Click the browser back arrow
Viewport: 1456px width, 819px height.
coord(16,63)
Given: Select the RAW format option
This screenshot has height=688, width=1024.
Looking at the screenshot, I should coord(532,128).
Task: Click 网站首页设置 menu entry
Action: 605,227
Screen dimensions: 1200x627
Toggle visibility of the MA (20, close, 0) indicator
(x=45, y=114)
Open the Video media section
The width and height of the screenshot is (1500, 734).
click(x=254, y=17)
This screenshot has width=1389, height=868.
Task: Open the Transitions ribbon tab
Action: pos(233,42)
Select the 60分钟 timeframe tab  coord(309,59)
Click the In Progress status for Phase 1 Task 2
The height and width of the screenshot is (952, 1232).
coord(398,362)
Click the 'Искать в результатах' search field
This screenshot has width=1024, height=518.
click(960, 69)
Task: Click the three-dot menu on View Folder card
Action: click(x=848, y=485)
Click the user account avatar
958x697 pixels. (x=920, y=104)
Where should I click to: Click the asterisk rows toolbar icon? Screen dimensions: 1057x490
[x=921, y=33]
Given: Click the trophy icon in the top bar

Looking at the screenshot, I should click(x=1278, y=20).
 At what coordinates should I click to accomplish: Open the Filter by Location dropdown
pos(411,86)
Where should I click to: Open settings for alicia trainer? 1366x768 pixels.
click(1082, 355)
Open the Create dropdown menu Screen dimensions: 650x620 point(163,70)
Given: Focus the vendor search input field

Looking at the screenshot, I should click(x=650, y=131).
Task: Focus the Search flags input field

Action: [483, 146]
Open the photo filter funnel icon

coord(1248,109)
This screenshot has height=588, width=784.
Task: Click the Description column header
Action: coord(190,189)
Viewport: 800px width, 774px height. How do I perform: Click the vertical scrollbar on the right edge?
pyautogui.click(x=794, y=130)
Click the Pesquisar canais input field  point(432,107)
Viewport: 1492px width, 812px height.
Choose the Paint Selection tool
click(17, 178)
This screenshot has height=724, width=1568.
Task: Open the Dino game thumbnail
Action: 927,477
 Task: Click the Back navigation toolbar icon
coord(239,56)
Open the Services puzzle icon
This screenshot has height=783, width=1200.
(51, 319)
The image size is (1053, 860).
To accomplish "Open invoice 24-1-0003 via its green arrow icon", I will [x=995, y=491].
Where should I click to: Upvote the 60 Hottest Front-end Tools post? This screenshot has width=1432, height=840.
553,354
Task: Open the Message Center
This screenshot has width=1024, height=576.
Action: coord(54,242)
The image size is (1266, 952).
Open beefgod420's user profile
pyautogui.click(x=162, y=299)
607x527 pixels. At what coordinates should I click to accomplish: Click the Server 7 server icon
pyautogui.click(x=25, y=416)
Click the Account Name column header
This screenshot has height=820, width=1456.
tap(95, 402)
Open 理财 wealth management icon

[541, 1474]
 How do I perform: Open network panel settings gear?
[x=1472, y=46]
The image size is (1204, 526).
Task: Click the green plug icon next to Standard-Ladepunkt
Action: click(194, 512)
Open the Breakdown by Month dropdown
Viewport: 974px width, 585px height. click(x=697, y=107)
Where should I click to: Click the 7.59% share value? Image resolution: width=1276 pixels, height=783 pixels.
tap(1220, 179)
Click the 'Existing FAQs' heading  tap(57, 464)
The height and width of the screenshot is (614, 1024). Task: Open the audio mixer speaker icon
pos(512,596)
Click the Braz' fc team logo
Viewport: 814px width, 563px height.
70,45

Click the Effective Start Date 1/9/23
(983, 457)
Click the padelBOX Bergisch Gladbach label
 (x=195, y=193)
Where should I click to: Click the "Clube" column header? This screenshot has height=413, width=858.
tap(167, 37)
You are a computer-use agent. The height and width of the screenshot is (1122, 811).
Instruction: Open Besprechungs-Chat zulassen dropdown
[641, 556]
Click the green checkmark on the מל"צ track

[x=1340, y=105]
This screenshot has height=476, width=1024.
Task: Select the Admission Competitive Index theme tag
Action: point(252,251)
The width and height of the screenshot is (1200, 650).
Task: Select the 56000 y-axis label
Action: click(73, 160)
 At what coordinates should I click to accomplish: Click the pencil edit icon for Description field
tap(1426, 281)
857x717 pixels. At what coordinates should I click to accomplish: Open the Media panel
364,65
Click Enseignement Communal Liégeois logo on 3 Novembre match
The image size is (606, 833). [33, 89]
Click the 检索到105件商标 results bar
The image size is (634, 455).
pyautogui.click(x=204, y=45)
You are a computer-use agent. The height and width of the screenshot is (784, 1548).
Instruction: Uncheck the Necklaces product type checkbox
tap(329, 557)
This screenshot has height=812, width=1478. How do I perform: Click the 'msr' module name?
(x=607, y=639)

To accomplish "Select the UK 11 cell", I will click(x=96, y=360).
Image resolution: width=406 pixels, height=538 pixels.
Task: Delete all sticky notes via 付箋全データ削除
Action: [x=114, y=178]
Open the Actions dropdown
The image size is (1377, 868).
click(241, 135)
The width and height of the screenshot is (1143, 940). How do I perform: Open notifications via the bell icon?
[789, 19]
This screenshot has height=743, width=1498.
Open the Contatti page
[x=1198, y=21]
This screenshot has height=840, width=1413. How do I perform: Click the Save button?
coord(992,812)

#### [THE PROBLEM]
Convert all of the material above into a JSON array of strings, one string per line, omitting blank lines.

#### [ANSWER TO THE PROBLEM]
[
  "Click the browser back arrow",
  "Viewport: 1456px width, 819px height.",
  "coord(16,63)",
  "Given: Select the RAW format option",
  "This screenshot has height=688, width=1024.",
  "Looking at the screenshot, I should coord(532,128).",
  "Task: Click 网站首页设置 menu entry",
  "Action: 605,227",
  "Screen dimensions: 1200x627",
  "Toggle visibility of the MA (20, close, 0) indicator",
  "(x=45, y=114)",
  "Open the Video media section",
  "The width and height of the screenshot is (1500, 734).",
  "click(x=254, y=17)",
  "This screenshot has width=1389, height=868.",
  "Task: Open the Transitions ribbon tab",
  "Action: pos(233,42)",
  "Select the 60分钟 timeframe tab  coord(309,59)",
  "Click the In Progress status for Phase 1 Task 2",
  "The height and width of the screenshot is (952, 1232).",
  "coord(398,362)",
  "Click the 'Искать в результатах' search field",
  "This screenshot has width=1024, height=518.",
  "click(960, 69)",
  "Task: Click the three-dot menu on View Folder card",
  "Action: click(x=848, y=485)",
  "Click the user account avatar",
  "958x697 pixels. (x=920, y=104)",
  "Where should I click to: Click the asterisk rows toolbar icon? Screen dimensions: 1057x490",
  "[x=921, y=33]",
  "Given: Click the trophy icon in the top bar",
  "Looking at the screenshot, I should click(x=1278, y=20).",
  " At what coordinates should I click to accomplish: Open the Filter by Location dropdown",
  "pos(411,86)",
  "Where should I click to: Open settings for alicia trainer? 1366x768 pixels.",
  "click(1082, 355)",
  "Open the Create dropdown menu Screen dimensions: 650x620 point(163,70)",
  "Given: Focus the vendor search input field",
  "Looking at the screenshot, I should click(x=650, y=131).",
  "Task: Focus the Search flags input field",
  "Action: [483, 146]",
  "Open the photo filter funnel icon",
  "coord(1248,109)",
  "This screenshot has height=588, width=784.",
  "Task: Click the Description column header",
  "Action: coord(190,189)",
  "Viewport: 800px width, 774px height. How do I perform: Click the vertical scrollbar on the right edge?",
  "pyautogui.click(x=794, y=130)",
  "Click the Pesquisar canais input field  point(432,107)",
  "Viewport: 1492px width, 812px height.",
  "Choose the Paint Selection tool",
  "click(17, 178)",
  "This screenshot has height=724, width=1568.",
  "Task: Open the Dino game thumbnail",
  "Action: 927,477",
  " Task: Click the Back navigation toolbar icon",
  "coord(239,56)",
  "Open the Services puzzle icon",
  "This screenshot has height=783, width=1200.",
  "(51, 319)",
  "The image size is (1053, 860).",
  "To accomplish \"Open invoice 24-1-0003 via its green arrow icon\", I will [x=995, y=491].",
  "Where should I click to: Upvote the 60 Hottest Front-end Tools post? This screenshot has width=1432, height=840.",
  "553,354",
  "Task: Open the Message Center",
  "This screenshot has width=1024, height=576.",
  "Action: coord(54,242)",
  "The image size is (1266, 952).",
  "Open beefgod420's user profile",
  "pyautogui.click(x=162, y=299)",
  "607x527 pixels. At what coordinates should I click to accomplish: Click the Server 7 server icon",
  "pyautogui.click(x=25, y=416)",
  "Click the Account Name column header",
  "This screenshot has height=820, width=1456.",
  "tap(95, 402)",
  "Open 理财 wealth management icon",
  "[541, 1474]",
  " How do I perform: Open network panel settings gear?",
  "[x=1472, y=46]",
  "The image size is (1204, 526).",
  "Task: Click the green plug icon next to Standard-Ladepunkt",
  "Action: click(194, 512)",
  "Open the Breakdown by Month dropdown",
  "Viewport: 974px width, 585px height. click(x=697, y=107)",
  "Where should I click to: Click the 7.59% share value? Image resolution: width=1276 pixels, height=783 pixels.",
  "tap(1220, 179)",
  "Click the 'Existing FAQs' heading  tap(57, 464)",
  "The height and width of the screenshot is (614, 1024). Task: Open the audio mixer speaker icon",
  "pos(512,596)",
  "Click the Braz' fc team logo",
  "Viewport: 814px width, 563px height.",
  "70,45",
  "Click the Effective Start Date 1/9/23",
  "(983, 457)",
  "Click the padelBOX Bergisch Gladbach label",
  " (x=195, y=193)",
  "Where should I click to: Click the \"Clube\" column header? This screenshot has height=413, width=858.",
  "tap(167, 37)",
  "You are a computer-use agent. The height and width of the screenshot is (1122, 811).",
  "Instruction: Open Besprechungs-Chat zulassen dropdown",
  "[641, 556]",
  "Click the green checkmark on the מל\"צ track",
  "[x=1340, y=105]",
  "This screenshot has height=476, width=1024.",
  "Task: Select the Admission Competitive Index theme tag",
  "Action: point(252,251)",
  "The width and height of the screenshot is (1200, 650).",
  "Task: Select the 56000 y-axis label",
  "Action: click(73, 160)",
  " At what coordinates should I click to accomplish: Click the pencil edit icon for Description field",
  "tap(1426, 281)",
  "857x717 pixels. At what coordinates should I click to accomplish: Open the Media panel",
  "364,65",
  "Click Enseignement Communal Liégeois logo on 3 Novembre match",
  "The image size is (606, 833). [33, 89]",
  "Click the 检索到105件商标 results bar",
  "The image size is (634, 455).",
  "pyautogui.click(x=204, y=45)",
  "You are a computer-use agent. The height and width of the screenshot is (784, 1548).",
  "Instruction: Uncheck the Necklaces product type checkbox",
  "tap(329, 557)",
  "This screenshot has height=812, width=1478. How do I perform: Click the 'msr' module name?",
  "(x=607, y=639)",
  "To accomplish \"Select the UK 11 cell\", I will click(x=96, y=360).",
  "Image resolution: width=406 pixels, height=538 pixels.",
  "Task: Delete all sticky notes via 付箋全データ削除",
  "Action: [x=114, y=178]",
  "Open the Actions dropdown",
  "The image size is (1377, 868).",
  "click(241, 135)",
  "The width and height of the screenshot is (1143, 940). How do I perform: Open notifications via the bell icon?",
  "[789, 19]",
  "This screenshot has height=743, width=1498.",
  "Open the Contatti page",
  "[x=1198, y=21]",
  "This screenshot has height=840, width=1413. How do I perform: Click the Save button?",
  "coord(992,812)"
]